As companies grow, things like visibility into your cloud infrastructure, monitoring the uptime of your services, and collecting and analyzing data from a wide variety of applications all become critical to the success of the organization and its customers. An unfortunate and often unavoidable side effect of this growth, however, is that it can often put stress on existing systems, precipitating the need for updated technologies, which can grow and scale over time.
At Acquia, years of existing customer growth and new customer acquisitions required us to increase the size of our fleet on an almost hourly basis. From a business perspective this was phenomenal -- an expected side effect of a thriving business -- but from an operational perspective, it was an early indication that we would inevitably reach a size when our original open-source monitoring service would no longer scale to meet our needs.
With so many servers, services, and applications to monitor, we first started down the path of trying to build our own monitoring services four years ago. While that project was in flight, we also carved out time and resources to build “temporary” solutions to help us filter and handle the growing number of alerts generated by our existing monitoring systems. What we discovered in the years that followed was, to put it simply, it was exceptionally difficult to dedicate the necessary time, resources, and expertise to such an initiative when there are so many other needs and problems to address across our engineering organization. As a result, we eventually had to stop and ask ourselves, “Is this something we should even be doing?”
By the time we asked ourselves that question, we were no different than many other companies our size: we had more than a dozen different systems across various teams for monitoring and analysis; there was no central management or controls for those systems, leading to inconsistent metrics and interpretations of data across products; and new teams repeatedly found themselves spending weeks on the evaluation, implementation, customization, and maintenance of new monitoring services, all while our primary products and teams continued to use our imperfect legacy solution.
The resulting pain was felt at all levels of Acquia, with teams across the organization and around the world experiencing toil and blockers due to monitoring service limitations and the bandwidth constraints they caused for our engineers.

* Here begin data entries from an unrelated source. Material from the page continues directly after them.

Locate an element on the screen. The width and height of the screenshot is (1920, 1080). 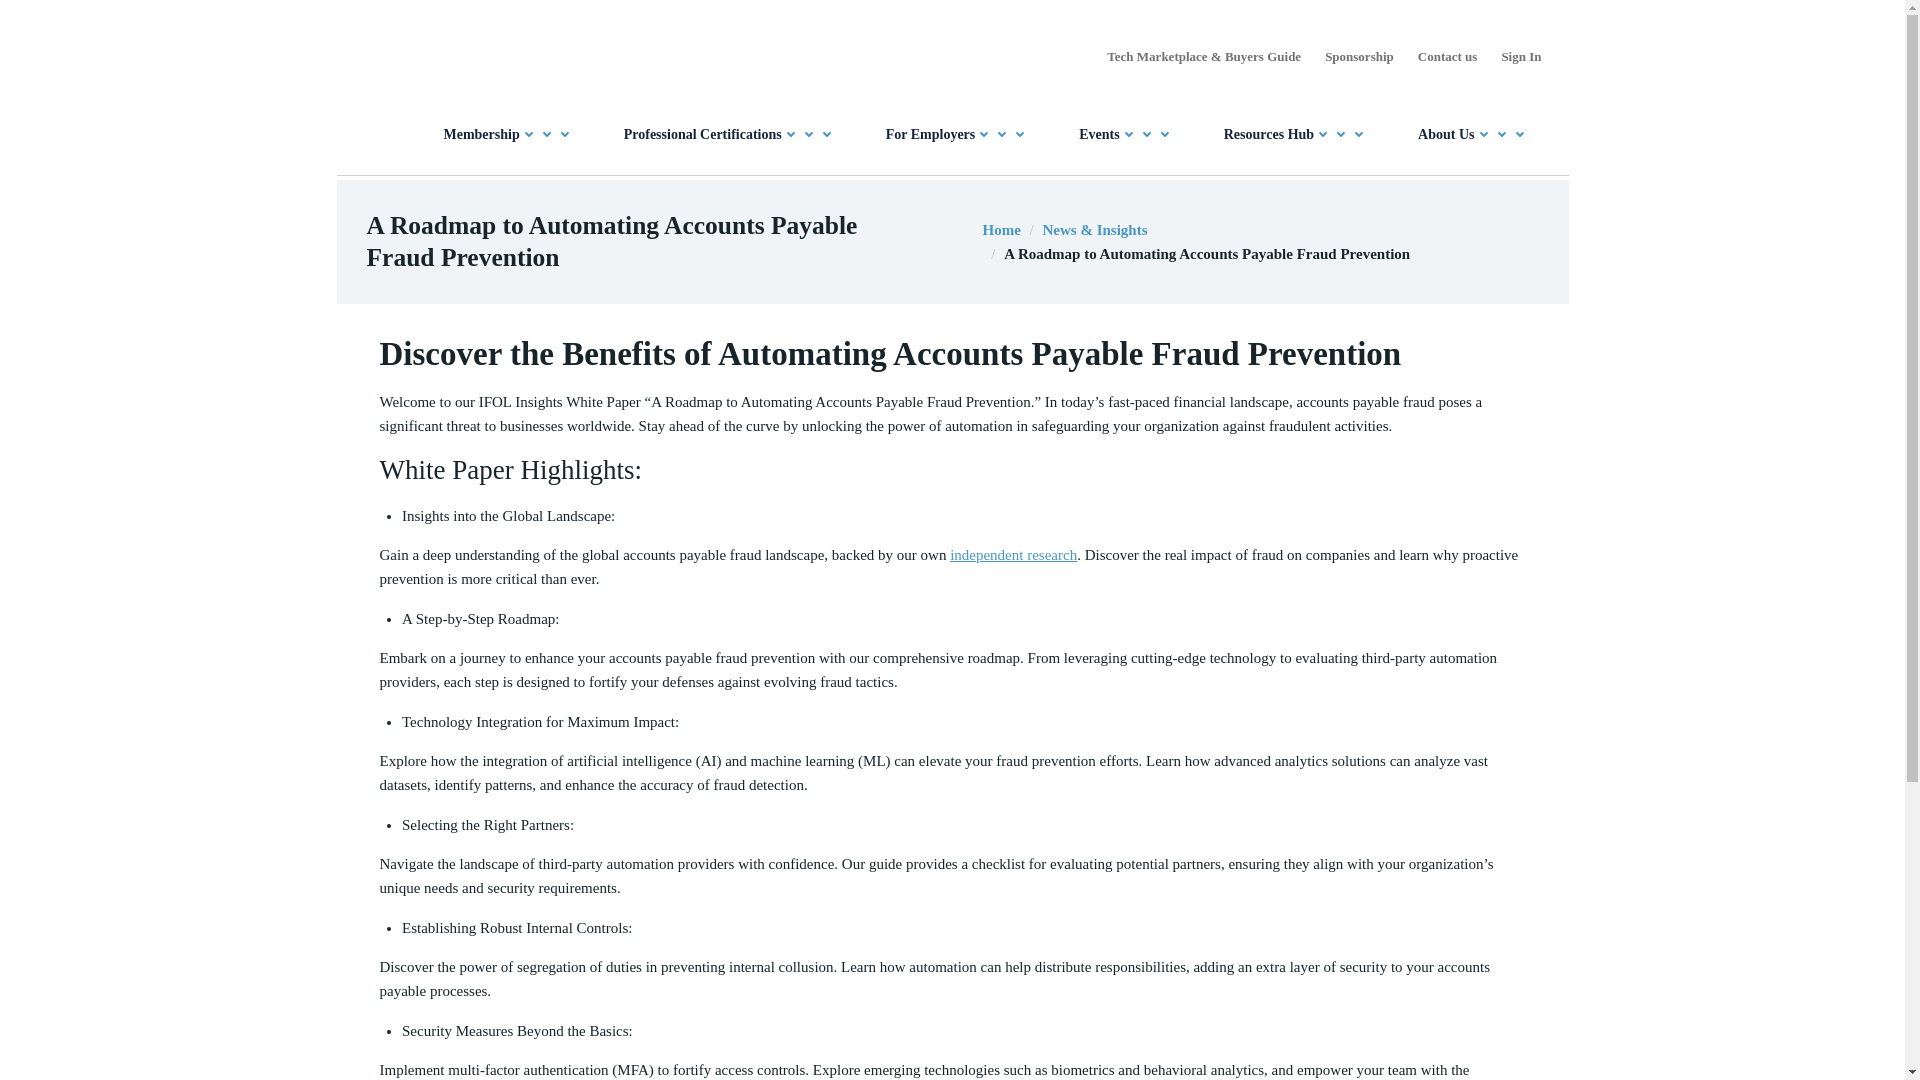
Professional Certifications is located at coordinates (730, 134).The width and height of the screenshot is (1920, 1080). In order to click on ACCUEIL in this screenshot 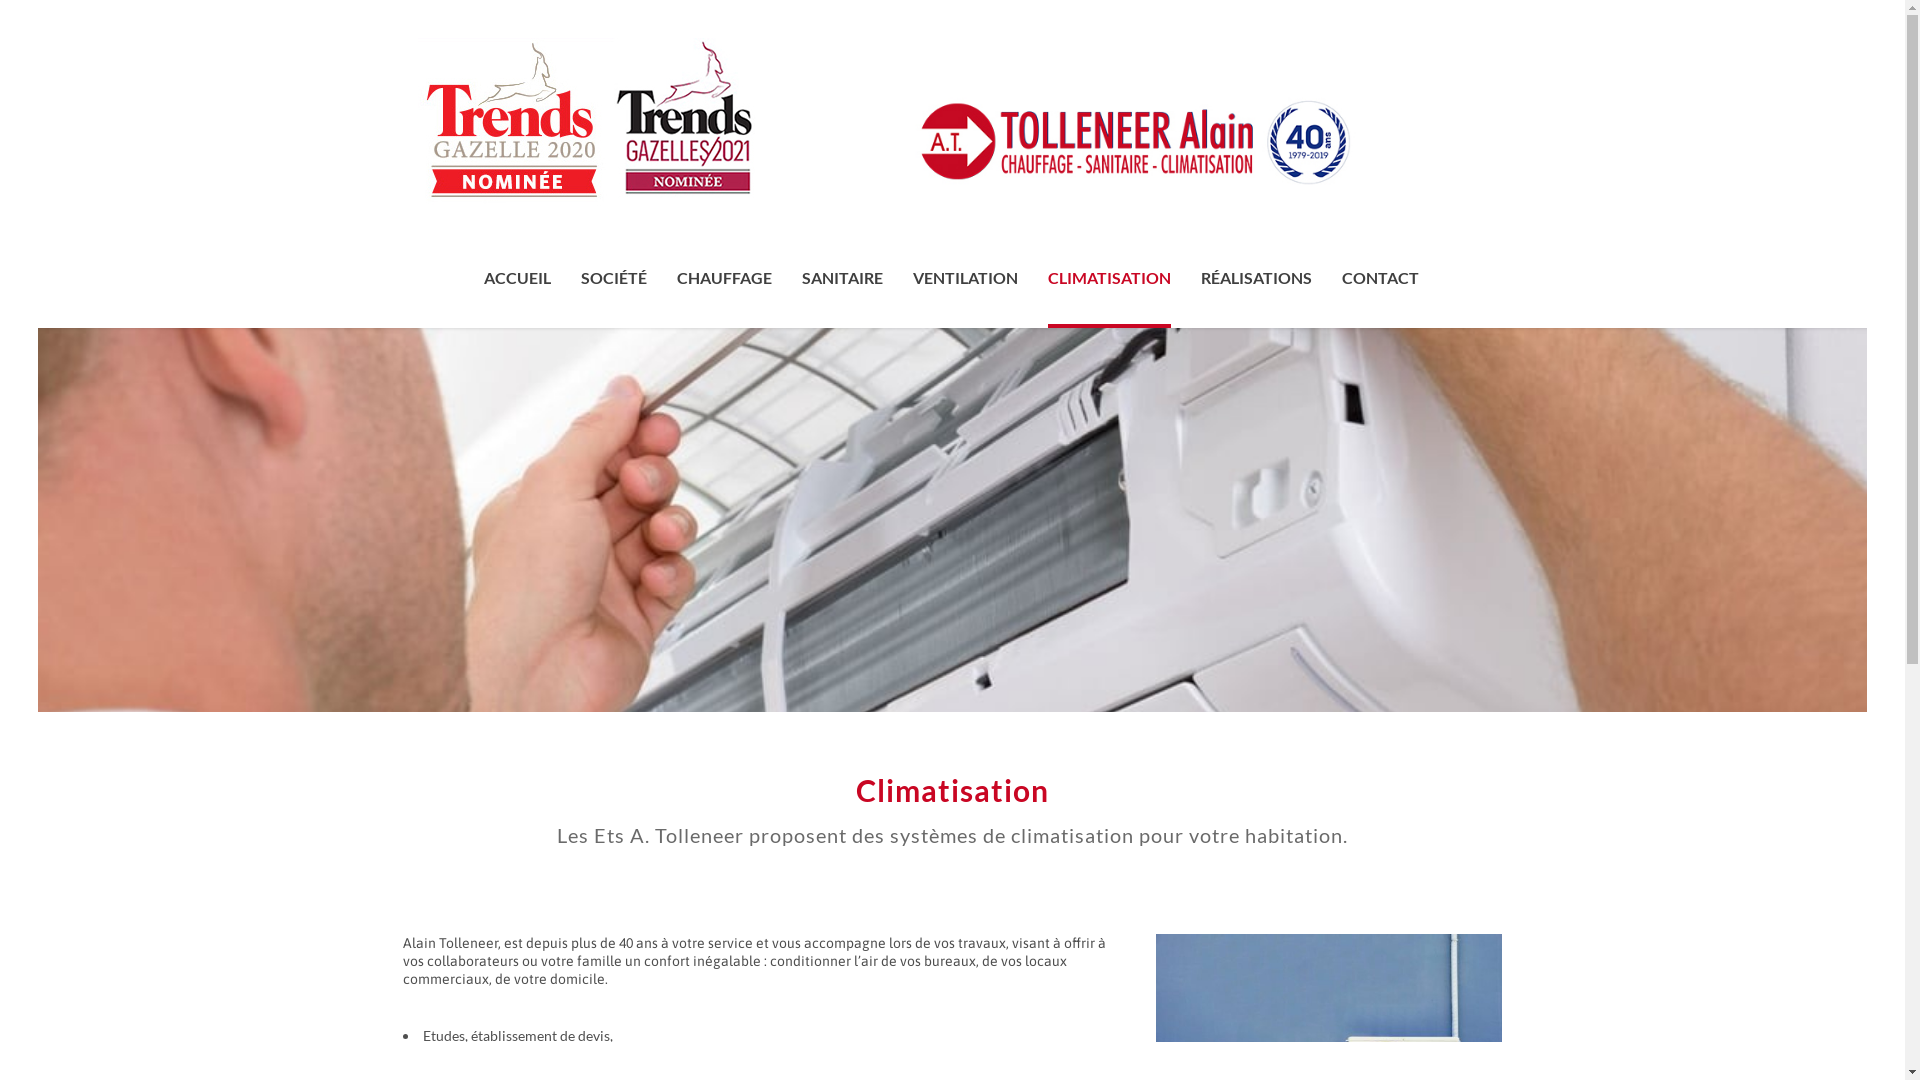, I will do `click(516, 277)`.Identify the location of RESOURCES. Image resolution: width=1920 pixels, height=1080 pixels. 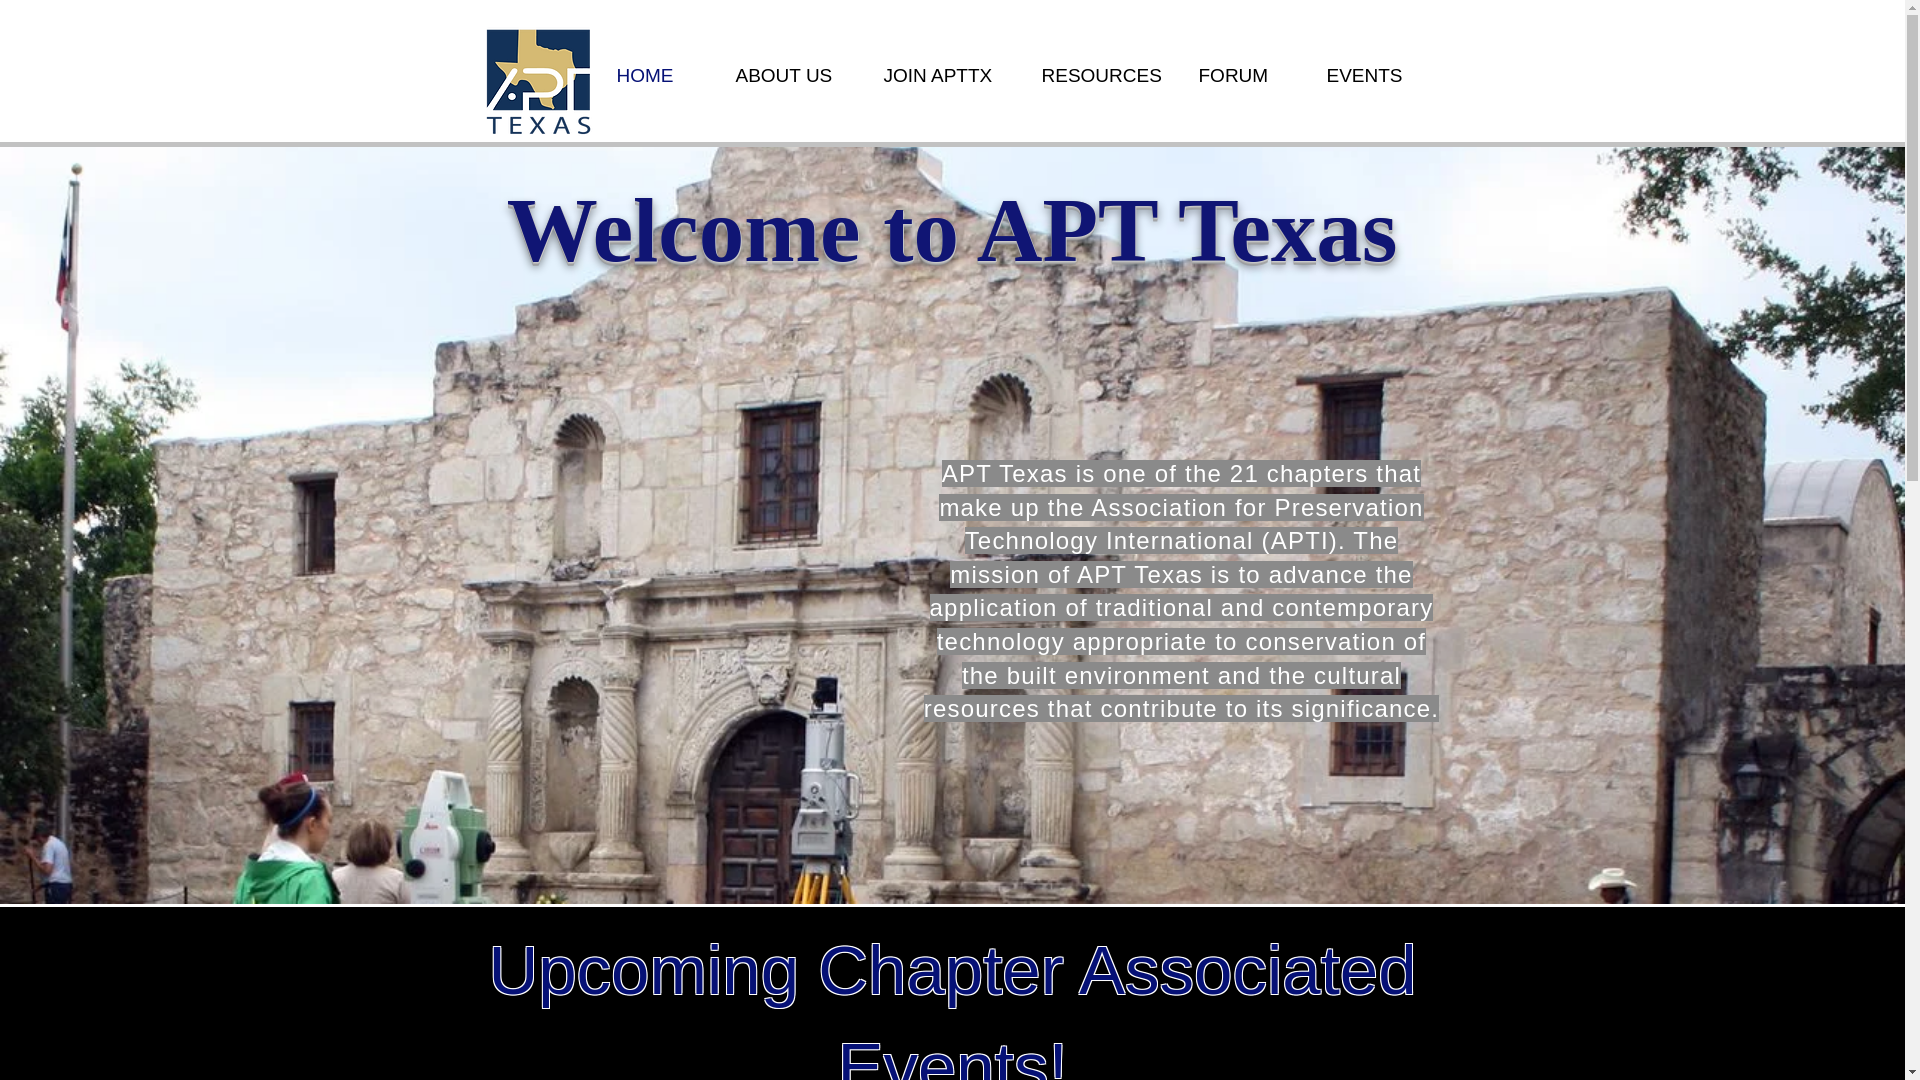
(1104, 76).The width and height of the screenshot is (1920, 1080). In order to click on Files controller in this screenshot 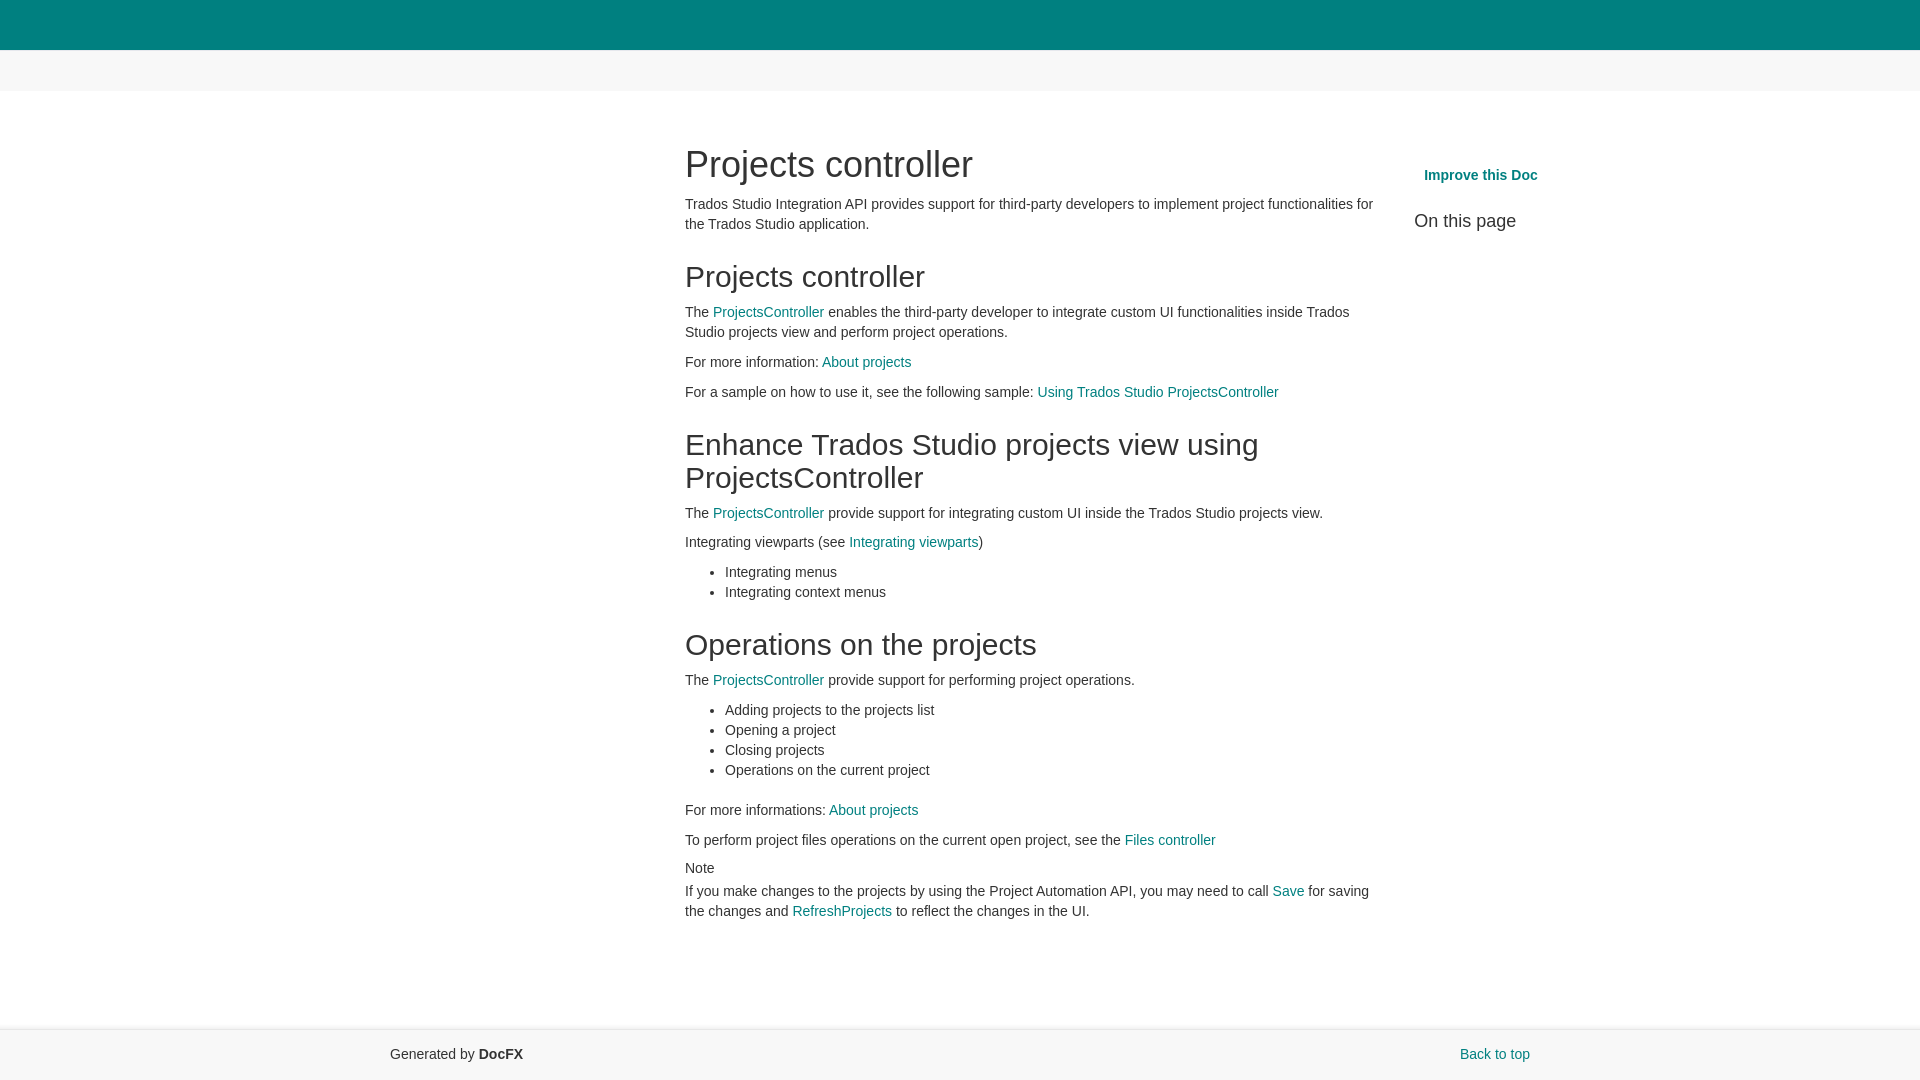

They simply could not find or interpret the data they needed with consistency, efficiency, or ease, and at the same time, we could not even provide our customers with all of the essential server health metrics they needed to optimize the uptime and performance of their applications.
In short -- we needed a new solution.
Choosing the Right Monitoring Service
We didn’t just need a new monitoring service -- we needed one that could handle all of our complex use cases as quickly as possible and on a tight budget. With those things in mind, we identified three possible paths we could take:
- Build a new monitoring service from scratch, in house;
- Take an existing open source solution and customize it to suit our own needs; or,
- Go the SaaS route and find a company/product that excels in this arena, allowing us to focus on what we do best while they focus on doing what they do best.
All three options had positive and negative attributes. Although Option 1 would allow us to address all of our needs precisely the way we wanted to, we estimated that it would take the most time and money to accomplish, and we would need to permanently dedicate engineering resources to maintaining and improving whatever we ended up building. Option 2 would require less effort than Option 1, but it would still require us to maintain the services and be responsible for upgrading them over time. Option 3, however, represented a current industry trend, where more and more companies are moving away from custom-built, in-house services in favor of plug-and-play solutions.
Option 3 seemed to make the most sense for us. A SaaS offering would provide us with a readily-available service with 24/7 support, a guarantee of new features and innovations on a regular cadence, and the ability to customize the service to suit our needs.
Making that decision was the easy part -- figuring out which SaaS monitoring service to entrust with a fleet as large as Acquia’s was a great deal more difficult. When it came to choosing a SaaS monitoring service, we did not want to limit our focus to the technical features and capabilities of an offering -- we also wanted to look at the company behind the services. Everyone claims they can solve your problems, but how do you know who truly is the best fit for your organization?
So when evaluating SaaS companies, we considered the following questions:
- How would we implement this solution, from install and initial customization through to feature configuration?
- How much work would it be to maintain the service long-term?
- What limitations does the service have, and are they deal breakers?
- What is the vendor’s support plan and SLA?
- Are they a startup or an established company?
- What are other people saying about them? Are they often recommended?
- What is the cost?
In our evaluation of more than a dozen possible solutions, we narrowed our options down to three companies with the features, reputations, and price ranges we were looking for. From there, we needed to look at what set each company apart from the others. With more than 15,000 instances in our fleet, our primary concern was that none of these services would be able to ingest the volume of data (millions of data points per minute) we would be sending. Needless to say, when two of the three vendors were willing to let us test their services on our entire fleet for free, that showed us how confident they were in their services.